#### [Required action]
Look below for the line containing "You are a computer-use agent. The". Write out that line and the rest through the last one, exactly as they appear, but without pictures.

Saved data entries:

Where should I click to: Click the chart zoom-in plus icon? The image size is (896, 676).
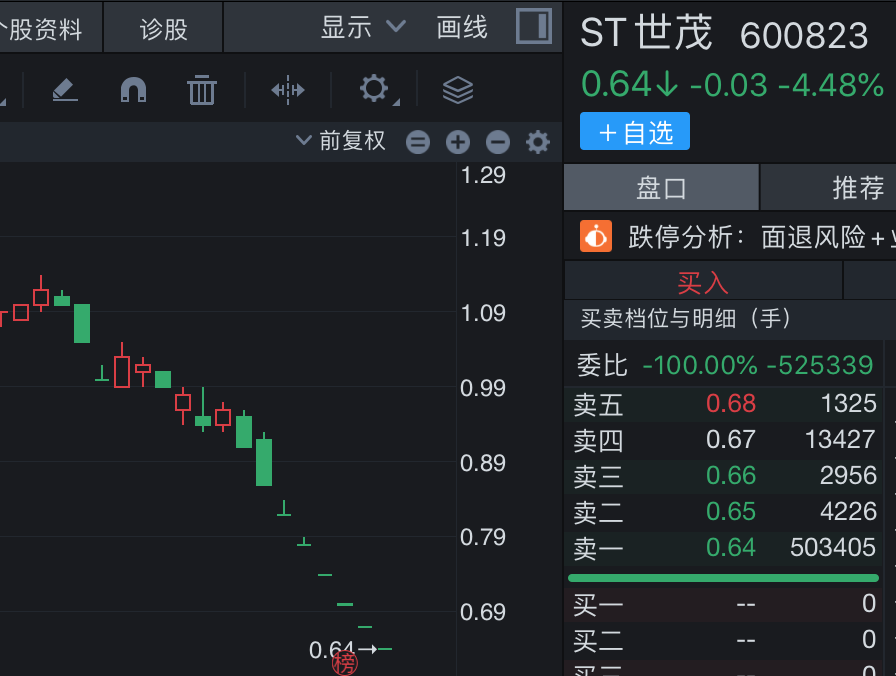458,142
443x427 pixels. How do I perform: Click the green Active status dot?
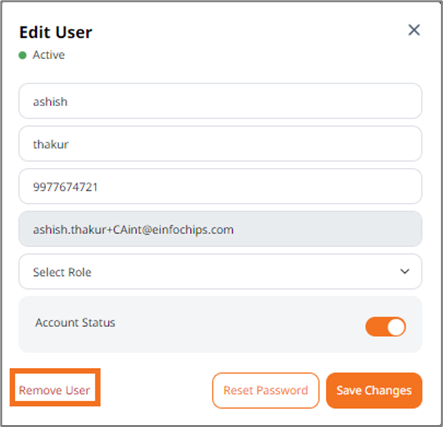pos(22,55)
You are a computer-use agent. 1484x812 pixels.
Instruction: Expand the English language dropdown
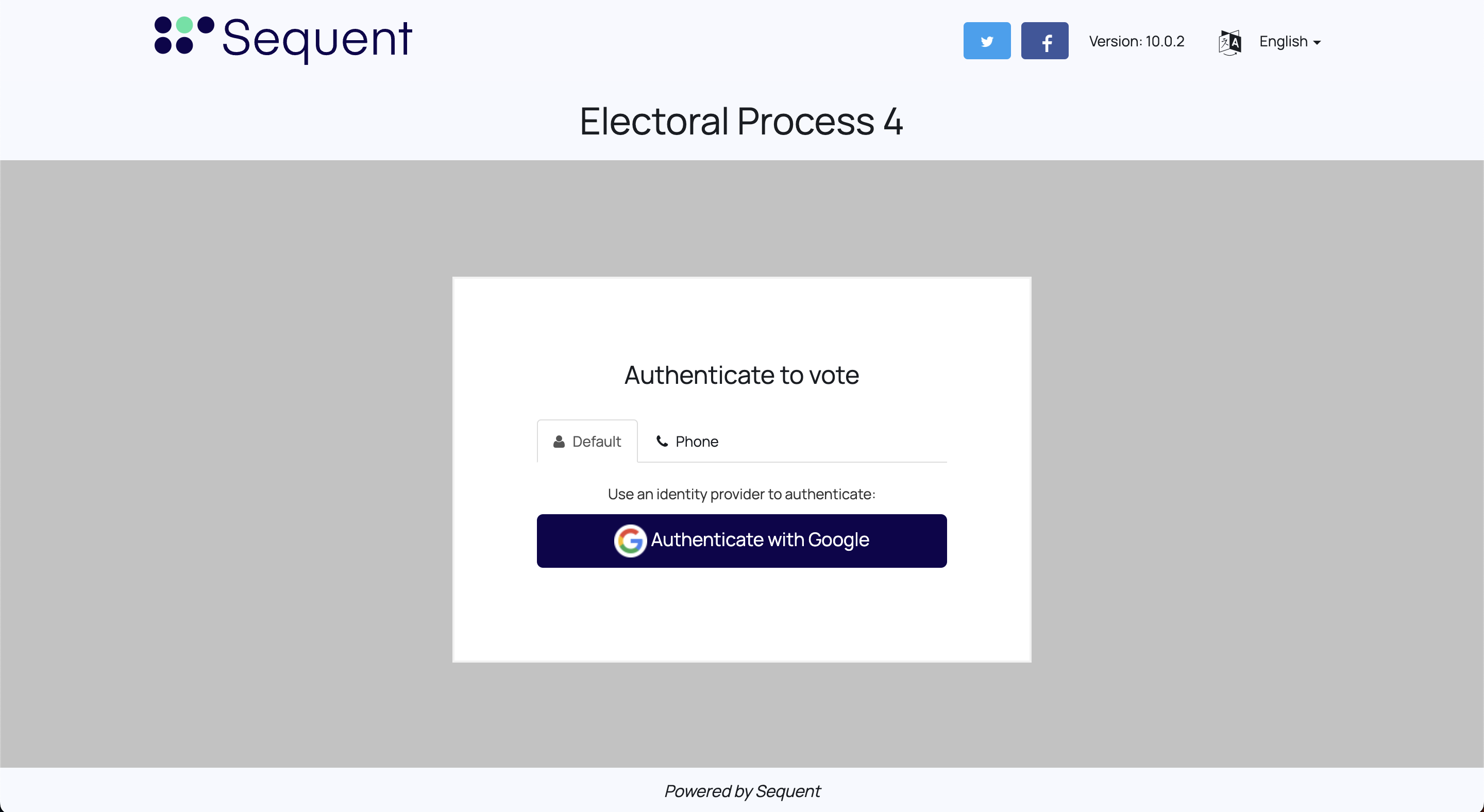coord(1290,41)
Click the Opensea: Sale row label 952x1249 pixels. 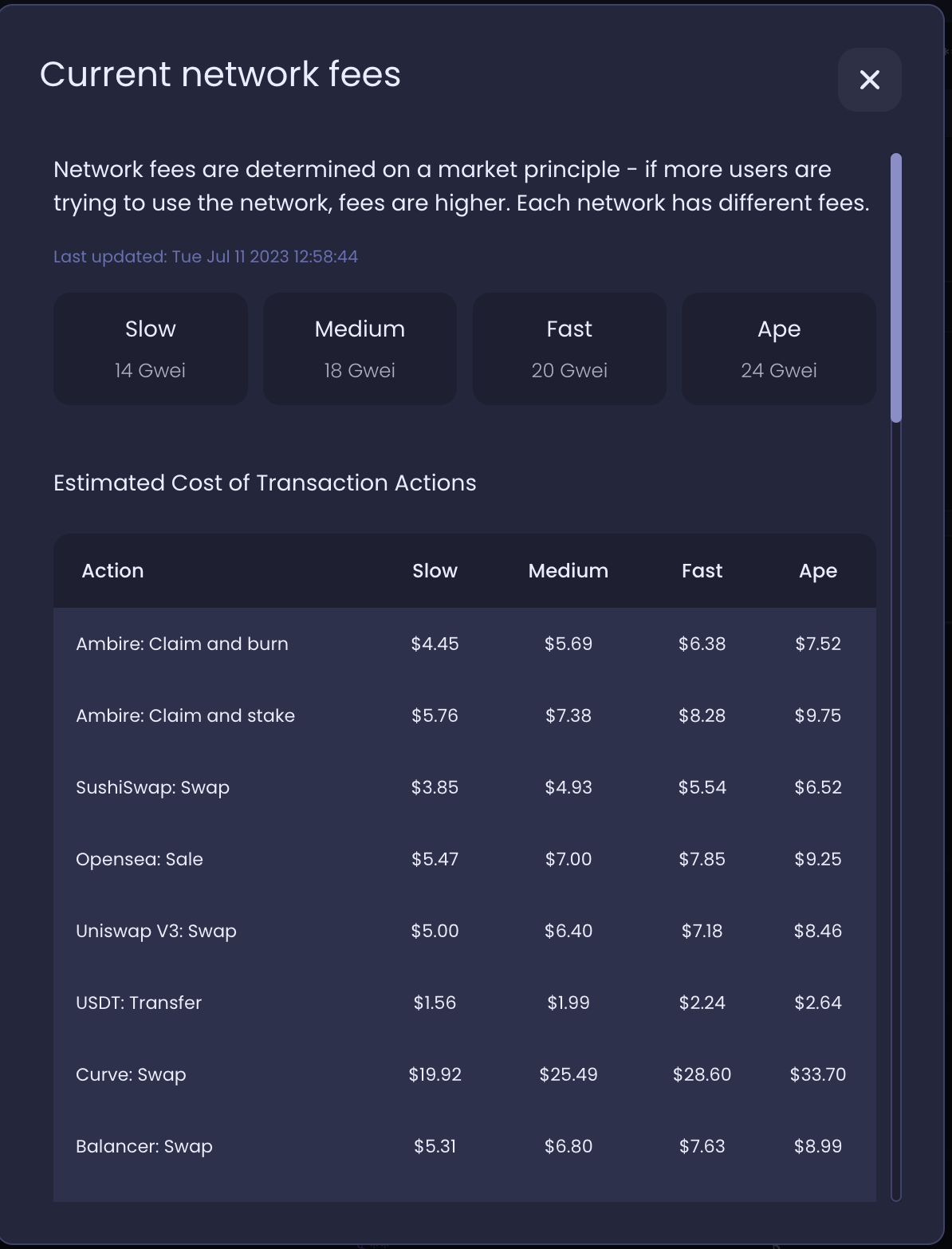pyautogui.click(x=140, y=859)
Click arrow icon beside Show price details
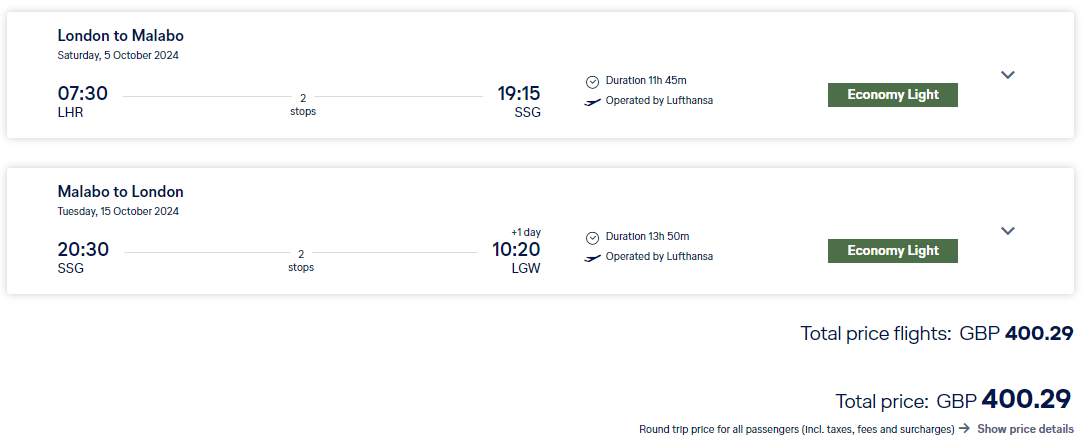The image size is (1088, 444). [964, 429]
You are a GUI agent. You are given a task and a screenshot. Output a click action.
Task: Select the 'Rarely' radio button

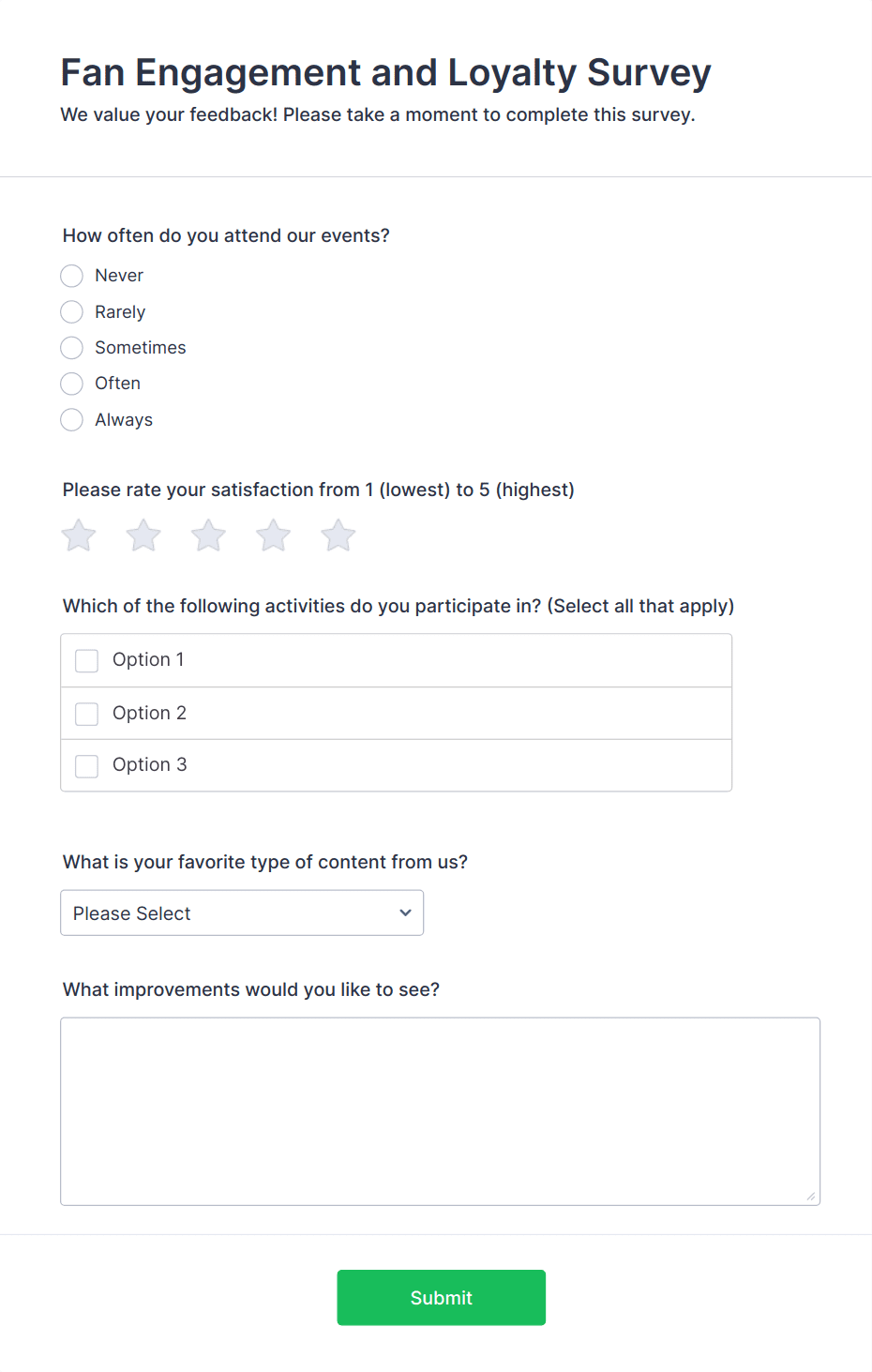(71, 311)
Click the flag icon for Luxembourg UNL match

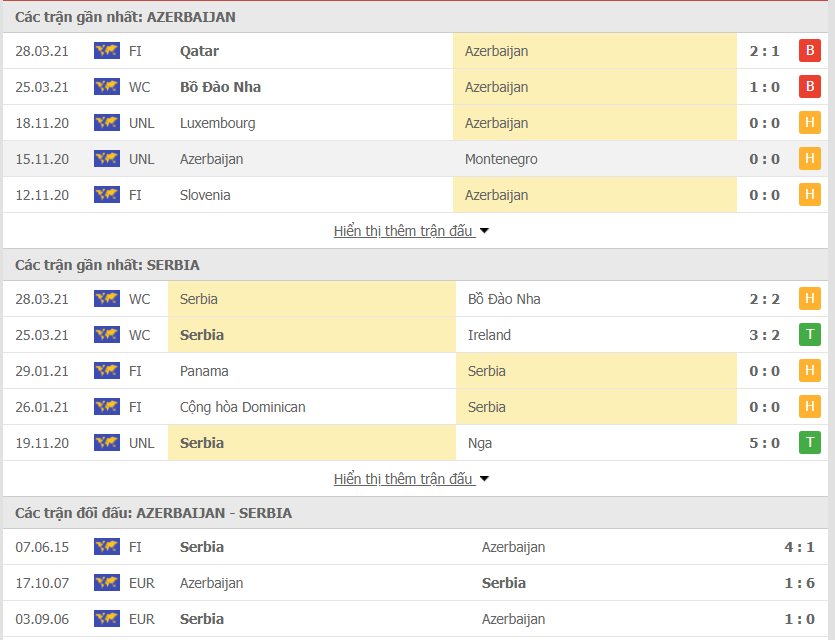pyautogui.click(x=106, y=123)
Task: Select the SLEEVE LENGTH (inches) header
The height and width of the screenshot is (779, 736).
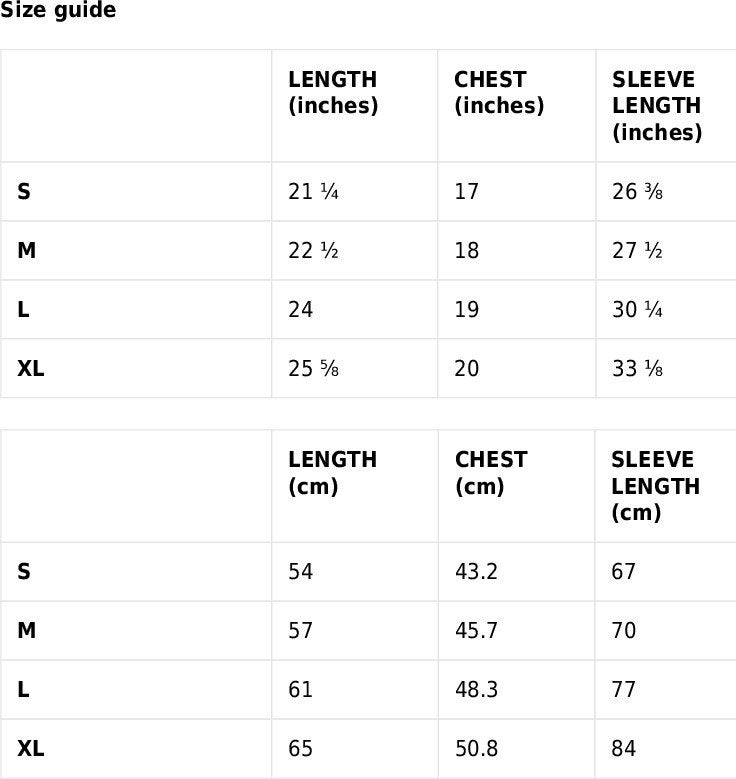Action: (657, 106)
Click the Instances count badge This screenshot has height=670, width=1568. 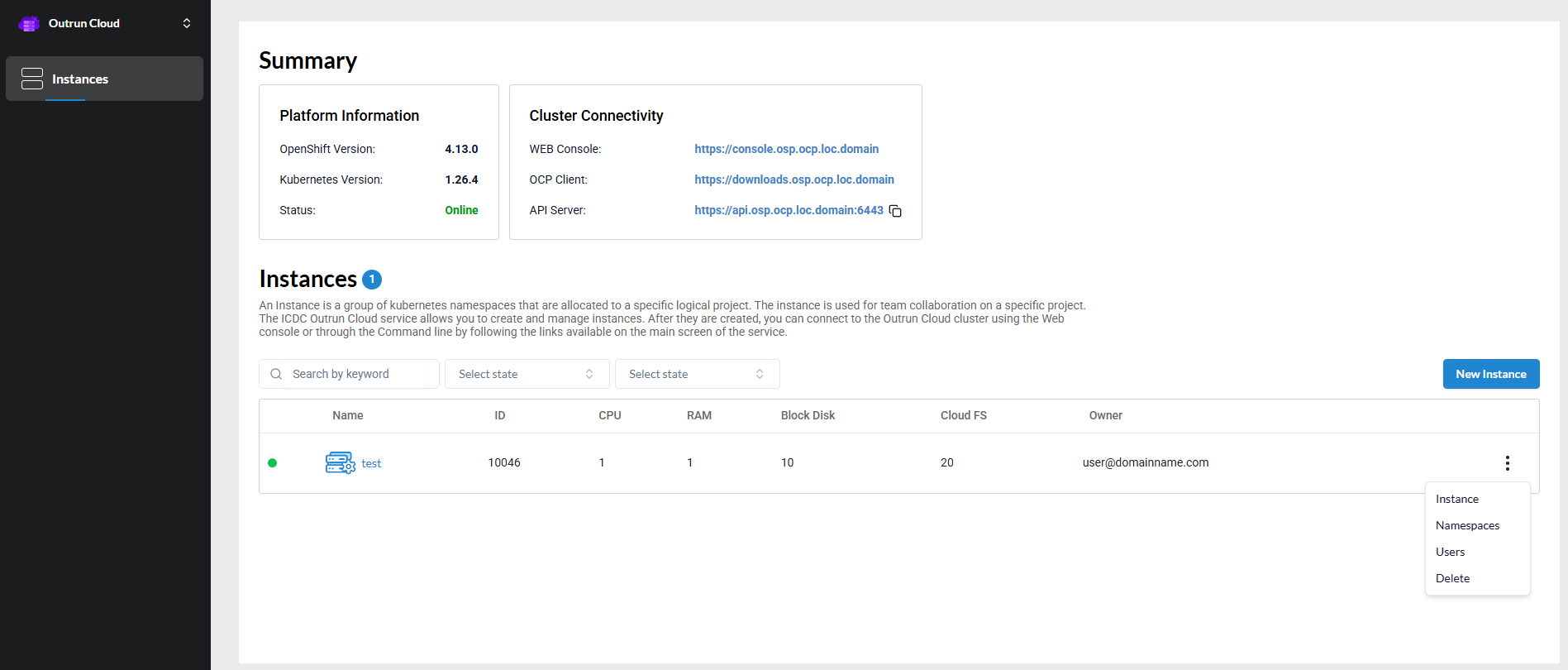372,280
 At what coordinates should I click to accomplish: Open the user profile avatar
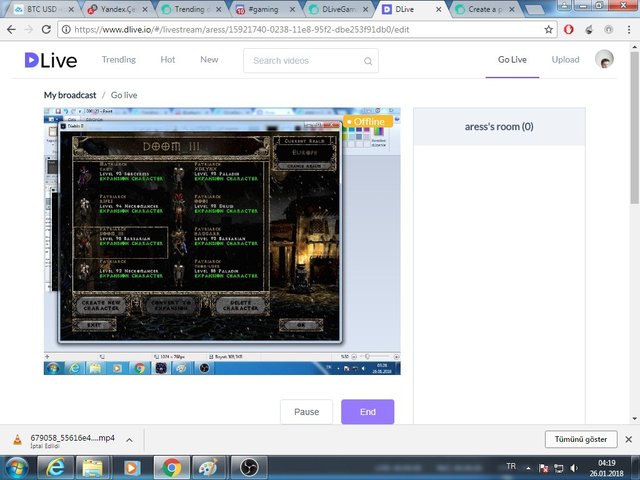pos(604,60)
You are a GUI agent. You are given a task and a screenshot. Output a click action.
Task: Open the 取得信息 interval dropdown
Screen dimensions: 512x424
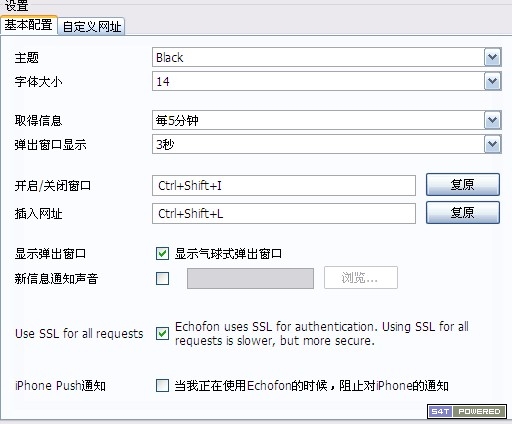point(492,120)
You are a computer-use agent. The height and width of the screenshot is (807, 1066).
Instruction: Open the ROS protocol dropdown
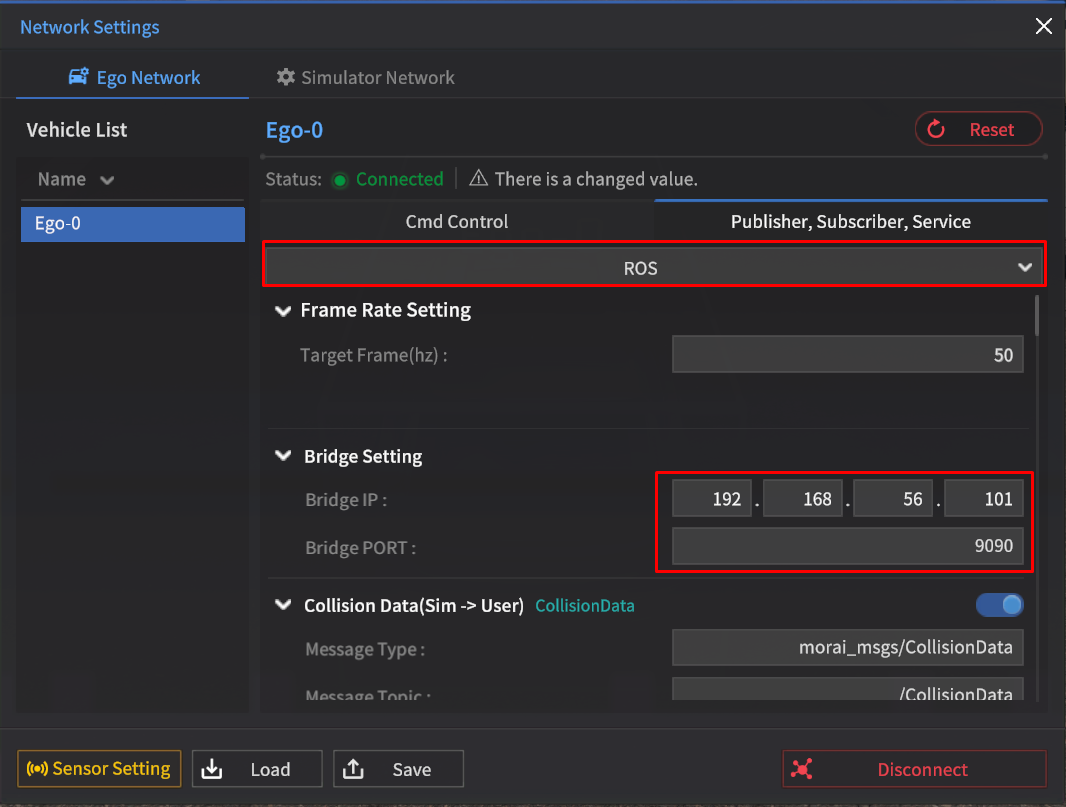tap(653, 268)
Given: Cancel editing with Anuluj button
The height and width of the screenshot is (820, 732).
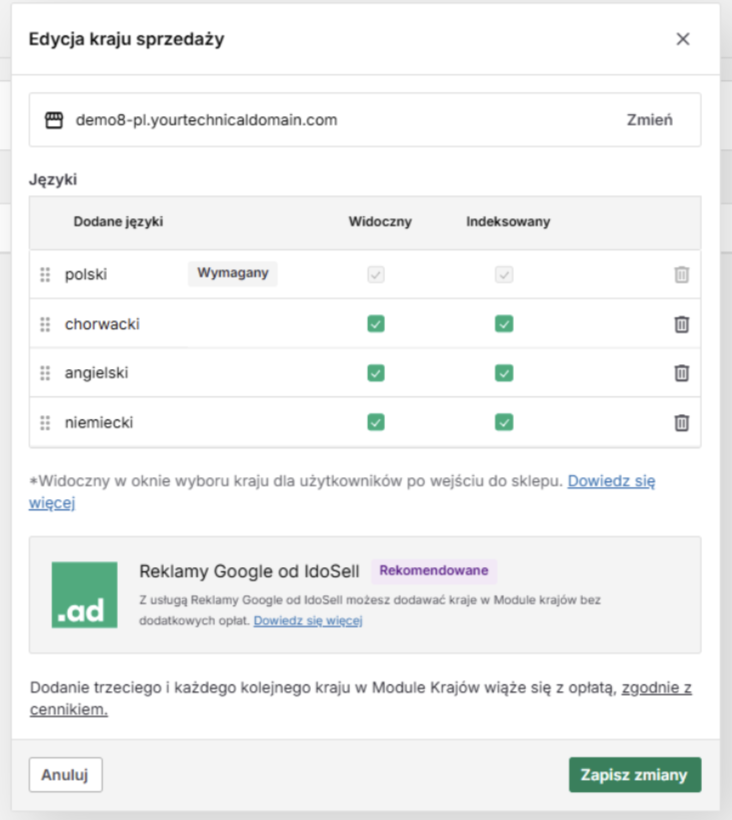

#### [Your response]
You are a computer-use agent. The height and width of the screenshot is (807, 1066).
Instruction: Open the ROS protocol dropdown
tap(653, 268)
Given: Cancel editing with Anuluj button
The height and width of the screenshot is (820, 732).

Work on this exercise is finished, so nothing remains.